Still, she said, there are many resources, like the Giving Block, that allow people to donate cryptocurrencies and to nonprofits to get them safely and with relative ease.
The number of cryptocurrency donations has increased in the case of donor-recommended funds that allow people to donate for tax purposes today and recommend charitable grants later.

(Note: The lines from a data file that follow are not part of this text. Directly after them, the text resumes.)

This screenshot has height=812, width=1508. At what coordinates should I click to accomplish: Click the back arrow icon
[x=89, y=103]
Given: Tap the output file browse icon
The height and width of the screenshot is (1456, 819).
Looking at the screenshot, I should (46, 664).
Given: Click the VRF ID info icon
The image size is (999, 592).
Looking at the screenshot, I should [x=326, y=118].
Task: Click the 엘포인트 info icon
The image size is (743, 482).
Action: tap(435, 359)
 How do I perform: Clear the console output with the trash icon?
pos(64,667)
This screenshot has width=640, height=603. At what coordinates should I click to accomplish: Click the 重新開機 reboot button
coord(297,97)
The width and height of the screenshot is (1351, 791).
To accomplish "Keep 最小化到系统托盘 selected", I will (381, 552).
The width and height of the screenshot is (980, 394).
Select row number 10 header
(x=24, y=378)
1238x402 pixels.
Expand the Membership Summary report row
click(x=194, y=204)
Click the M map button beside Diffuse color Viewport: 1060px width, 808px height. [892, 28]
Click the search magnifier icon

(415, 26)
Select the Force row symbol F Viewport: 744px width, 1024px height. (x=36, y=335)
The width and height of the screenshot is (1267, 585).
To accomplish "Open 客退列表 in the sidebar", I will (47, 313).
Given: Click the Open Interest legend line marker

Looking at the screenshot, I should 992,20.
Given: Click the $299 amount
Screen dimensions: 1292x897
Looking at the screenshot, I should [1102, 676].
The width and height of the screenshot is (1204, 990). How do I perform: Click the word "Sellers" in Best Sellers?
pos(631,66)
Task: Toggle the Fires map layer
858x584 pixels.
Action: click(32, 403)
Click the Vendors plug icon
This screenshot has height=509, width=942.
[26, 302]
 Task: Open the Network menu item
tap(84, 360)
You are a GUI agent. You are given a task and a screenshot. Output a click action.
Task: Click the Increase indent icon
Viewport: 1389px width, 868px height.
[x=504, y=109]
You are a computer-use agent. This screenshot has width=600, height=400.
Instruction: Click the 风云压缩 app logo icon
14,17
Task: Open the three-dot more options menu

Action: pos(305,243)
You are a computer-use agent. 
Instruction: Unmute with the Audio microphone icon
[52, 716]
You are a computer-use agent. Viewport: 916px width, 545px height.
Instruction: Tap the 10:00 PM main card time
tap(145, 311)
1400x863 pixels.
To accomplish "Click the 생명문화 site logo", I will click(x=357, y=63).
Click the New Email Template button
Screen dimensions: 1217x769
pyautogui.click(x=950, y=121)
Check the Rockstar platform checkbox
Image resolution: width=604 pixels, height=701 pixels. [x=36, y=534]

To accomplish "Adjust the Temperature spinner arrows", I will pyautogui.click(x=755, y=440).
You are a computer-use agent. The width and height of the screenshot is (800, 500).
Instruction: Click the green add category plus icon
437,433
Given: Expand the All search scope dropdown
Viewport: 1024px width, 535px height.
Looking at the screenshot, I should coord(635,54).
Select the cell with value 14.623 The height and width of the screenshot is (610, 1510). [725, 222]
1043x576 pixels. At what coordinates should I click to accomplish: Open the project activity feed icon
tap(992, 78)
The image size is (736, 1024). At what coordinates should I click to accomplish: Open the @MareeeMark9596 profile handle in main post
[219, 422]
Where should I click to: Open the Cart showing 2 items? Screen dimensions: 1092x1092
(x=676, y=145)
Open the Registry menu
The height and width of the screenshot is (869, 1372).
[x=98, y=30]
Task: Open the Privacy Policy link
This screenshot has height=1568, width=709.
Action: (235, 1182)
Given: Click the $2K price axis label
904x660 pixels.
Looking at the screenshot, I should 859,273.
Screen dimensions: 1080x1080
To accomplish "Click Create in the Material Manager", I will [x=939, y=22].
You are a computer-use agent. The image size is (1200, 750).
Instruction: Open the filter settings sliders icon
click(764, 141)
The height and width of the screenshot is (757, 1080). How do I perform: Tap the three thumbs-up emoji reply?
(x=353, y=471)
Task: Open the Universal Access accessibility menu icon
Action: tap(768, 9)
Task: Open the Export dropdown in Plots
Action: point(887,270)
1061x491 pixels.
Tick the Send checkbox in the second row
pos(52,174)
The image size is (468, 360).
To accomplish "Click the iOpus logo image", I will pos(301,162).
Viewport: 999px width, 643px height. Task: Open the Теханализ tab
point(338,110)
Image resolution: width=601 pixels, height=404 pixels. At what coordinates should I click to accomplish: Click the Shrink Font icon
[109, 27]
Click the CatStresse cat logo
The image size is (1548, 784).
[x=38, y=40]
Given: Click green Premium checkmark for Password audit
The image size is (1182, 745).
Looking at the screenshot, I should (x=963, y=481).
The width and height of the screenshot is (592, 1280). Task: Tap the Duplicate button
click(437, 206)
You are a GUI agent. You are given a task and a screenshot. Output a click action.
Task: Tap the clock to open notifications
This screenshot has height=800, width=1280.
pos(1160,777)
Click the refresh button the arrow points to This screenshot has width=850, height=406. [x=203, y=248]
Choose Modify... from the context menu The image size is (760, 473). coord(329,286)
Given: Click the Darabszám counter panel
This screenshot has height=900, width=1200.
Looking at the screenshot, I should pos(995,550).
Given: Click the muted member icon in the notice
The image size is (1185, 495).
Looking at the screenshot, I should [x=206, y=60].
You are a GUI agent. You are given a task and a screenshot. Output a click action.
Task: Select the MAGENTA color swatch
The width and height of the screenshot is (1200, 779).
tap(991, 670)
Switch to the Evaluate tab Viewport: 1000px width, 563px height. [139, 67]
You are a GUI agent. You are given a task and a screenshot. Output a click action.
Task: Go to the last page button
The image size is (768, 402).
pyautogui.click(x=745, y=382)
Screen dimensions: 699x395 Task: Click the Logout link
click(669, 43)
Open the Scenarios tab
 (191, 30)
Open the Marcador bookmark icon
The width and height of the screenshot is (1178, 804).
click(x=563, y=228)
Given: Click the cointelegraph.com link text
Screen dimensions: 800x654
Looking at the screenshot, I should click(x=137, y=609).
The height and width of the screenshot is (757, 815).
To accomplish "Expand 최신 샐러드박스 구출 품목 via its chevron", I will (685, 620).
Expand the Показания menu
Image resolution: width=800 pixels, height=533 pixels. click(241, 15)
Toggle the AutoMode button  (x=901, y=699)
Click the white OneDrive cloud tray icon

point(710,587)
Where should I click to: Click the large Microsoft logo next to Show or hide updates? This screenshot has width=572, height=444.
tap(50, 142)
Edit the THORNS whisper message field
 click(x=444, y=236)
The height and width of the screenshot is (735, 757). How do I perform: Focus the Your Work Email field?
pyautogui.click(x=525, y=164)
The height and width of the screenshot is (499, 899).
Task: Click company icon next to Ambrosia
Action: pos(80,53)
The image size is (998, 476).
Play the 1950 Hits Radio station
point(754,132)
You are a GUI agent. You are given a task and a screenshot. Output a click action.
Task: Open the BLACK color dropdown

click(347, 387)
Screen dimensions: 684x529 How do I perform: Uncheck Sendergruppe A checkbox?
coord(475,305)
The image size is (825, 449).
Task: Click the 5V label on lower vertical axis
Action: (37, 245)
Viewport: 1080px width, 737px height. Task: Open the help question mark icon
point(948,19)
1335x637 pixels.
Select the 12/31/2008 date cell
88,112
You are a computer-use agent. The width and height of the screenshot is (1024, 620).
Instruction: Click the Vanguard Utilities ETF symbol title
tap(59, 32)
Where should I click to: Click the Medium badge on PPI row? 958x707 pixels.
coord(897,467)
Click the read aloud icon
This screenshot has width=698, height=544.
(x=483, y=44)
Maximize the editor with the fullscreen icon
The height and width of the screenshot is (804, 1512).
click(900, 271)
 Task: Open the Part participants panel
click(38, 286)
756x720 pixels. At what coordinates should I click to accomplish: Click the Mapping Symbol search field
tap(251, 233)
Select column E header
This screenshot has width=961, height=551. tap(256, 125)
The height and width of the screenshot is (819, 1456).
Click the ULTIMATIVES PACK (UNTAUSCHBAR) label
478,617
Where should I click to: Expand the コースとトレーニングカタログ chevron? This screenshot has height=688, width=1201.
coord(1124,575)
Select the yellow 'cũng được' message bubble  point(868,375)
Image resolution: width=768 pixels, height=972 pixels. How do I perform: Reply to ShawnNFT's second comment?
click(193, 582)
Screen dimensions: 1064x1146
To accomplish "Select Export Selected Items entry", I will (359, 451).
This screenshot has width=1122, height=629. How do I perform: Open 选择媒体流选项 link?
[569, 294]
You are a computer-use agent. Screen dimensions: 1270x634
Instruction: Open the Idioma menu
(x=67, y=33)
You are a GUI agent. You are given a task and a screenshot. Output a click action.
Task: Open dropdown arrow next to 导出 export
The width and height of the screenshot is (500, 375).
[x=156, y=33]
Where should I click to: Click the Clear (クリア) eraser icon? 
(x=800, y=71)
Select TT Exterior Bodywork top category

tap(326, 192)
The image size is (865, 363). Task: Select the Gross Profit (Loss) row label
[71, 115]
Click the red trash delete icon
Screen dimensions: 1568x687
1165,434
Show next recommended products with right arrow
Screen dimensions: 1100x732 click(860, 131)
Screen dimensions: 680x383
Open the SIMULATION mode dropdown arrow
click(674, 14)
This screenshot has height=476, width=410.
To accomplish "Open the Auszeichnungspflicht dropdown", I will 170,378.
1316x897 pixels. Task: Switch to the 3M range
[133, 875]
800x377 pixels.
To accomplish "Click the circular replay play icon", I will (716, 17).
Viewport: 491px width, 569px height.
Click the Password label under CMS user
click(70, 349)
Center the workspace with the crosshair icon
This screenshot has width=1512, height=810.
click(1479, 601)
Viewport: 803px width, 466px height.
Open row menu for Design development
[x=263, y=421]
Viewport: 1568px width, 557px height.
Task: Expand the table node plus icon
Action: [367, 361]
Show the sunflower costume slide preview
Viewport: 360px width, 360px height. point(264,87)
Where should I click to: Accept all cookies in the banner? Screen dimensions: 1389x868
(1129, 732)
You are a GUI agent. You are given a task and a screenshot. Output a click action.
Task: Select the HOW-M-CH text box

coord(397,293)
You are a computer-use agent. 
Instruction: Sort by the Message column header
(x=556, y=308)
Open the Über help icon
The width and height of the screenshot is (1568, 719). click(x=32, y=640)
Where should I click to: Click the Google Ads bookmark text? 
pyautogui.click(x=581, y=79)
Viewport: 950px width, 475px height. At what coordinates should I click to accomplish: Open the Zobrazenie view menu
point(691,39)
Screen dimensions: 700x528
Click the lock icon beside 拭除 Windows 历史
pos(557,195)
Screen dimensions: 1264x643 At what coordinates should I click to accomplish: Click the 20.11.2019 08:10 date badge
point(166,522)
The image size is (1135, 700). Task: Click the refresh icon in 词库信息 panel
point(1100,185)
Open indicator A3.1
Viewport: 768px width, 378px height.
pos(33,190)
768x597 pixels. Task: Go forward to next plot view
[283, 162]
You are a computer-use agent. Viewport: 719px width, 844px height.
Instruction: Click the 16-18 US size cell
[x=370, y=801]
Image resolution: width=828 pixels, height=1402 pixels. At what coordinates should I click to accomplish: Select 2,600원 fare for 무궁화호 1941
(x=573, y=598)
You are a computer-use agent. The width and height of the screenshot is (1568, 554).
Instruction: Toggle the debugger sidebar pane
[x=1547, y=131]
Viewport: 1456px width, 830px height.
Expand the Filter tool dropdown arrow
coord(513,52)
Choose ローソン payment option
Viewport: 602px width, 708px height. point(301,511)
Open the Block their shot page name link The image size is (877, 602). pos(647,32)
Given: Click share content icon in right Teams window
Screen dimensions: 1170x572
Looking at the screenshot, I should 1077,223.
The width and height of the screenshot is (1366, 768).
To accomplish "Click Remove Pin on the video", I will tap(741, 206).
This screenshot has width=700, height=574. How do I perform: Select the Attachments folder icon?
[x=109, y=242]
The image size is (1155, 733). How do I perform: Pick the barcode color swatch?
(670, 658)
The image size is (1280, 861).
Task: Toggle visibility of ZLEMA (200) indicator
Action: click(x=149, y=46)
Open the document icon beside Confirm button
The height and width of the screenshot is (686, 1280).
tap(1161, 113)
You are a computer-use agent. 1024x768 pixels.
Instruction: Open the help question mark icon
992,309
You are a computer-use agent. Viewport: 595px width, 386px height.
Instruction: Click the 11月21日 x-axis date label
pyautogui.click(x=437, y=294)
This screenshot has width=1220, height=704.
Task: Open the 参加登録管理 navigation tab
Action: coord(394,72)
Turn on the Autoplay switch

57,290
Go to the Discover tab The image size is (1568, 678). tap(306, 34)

Among them are Fidelity Charitable, the largest donor-advised fund in the United States, with over $ 35 billion in assets, and its main competitor, Schwab Charitable, with over $ 17 billion.
Fidelity Charitable has raised $ 150 million in cryptocurrency so far this year, up from $ 28 million for full 2020 and $ 13 million in 2019, a spokesman, Stephen Austin said. “The appraised value of the cryptocurrency is driving more donors to use this asset to fund their charitable giving and increasing the average size of each contribution,” he said.
What neither Fidelity Charitable nor Schwab Charitable do is manage the cryptocurrency, which means they sell it and put marketable securities or cash in the client’s donor-recommended funds.
“In general, charities are conservative in the way they want to manage assets,” said Todd Eckler, executive director of Fiduciary Trust Charitable, a donor-advised fund that has approximately $ 250 million in assets and none Has cryptocurrency skills. “You could see the value evaporate pretty quickly. It is very volatile and does not fit well with many non-profit institutions. “
For Mr. Zeller, who helped broker the Bitcoin donation at Penn, the most important thing is the ability to accept cryptocurrencies.
“It’s very nice to have the ability to do this when a donor says, ‘I have some bitcoin,'” he said. “We can accept it now without it disrupting the university.”